Task description: Begin at the top of the following data. Copy each line exactly until you have copied the line containing "Given: Collapse the".

Given records:
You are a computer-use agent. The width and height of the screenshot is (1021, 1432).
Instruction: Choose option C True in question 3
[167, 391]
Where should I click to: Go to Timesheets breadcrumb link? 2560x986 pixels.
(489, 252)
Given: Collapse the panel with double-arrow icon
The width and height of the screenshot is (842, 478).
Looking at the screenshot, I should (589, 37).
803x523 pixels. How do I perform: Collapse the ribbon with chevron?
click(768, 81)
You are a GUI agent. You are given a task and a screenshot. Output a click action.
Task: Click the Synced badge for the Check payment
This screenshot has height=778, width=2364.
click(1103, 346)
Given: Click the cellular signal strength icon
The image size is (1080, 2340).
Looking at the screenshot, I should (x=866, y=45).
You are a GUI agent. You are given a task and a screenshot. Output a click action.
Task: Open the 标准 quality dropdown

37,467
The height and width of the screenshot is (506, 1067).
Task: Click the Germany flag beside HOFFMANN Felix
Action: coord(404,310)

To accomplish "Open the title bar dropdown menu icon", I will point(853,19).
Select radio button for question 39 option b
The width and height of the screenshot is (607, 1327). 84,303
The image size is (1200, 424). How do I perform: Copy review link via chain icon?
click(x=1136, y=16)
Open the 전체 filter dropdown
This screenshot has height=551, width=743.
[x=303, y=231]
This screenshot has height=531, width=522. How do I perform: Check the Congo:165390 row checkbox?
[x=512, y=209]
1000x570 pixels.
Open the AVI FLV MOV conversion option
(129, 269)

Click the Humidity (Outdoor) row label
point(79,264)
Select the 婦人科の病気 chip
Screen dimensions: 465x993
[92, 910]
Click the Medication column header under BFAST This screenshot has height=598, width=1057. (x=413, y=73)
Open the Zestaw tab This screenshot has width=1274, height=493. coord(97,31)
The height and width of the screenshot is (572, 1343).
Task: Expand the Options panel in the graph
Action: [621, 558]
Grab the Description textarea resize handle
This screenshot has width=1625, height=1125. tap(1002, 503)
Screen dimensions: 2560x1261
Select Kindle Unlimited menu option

Your solution:
You are a computer-use agent. The width and height of the screenshot is (1021, 1432).
Instruction: Choose option C True in question 3
[167, 391]
Where should I click to: Go to Timesheets breadcrumb link? 2560x986 pixels.
(489, 252)
Given: Collapse the panel with double-arrow icon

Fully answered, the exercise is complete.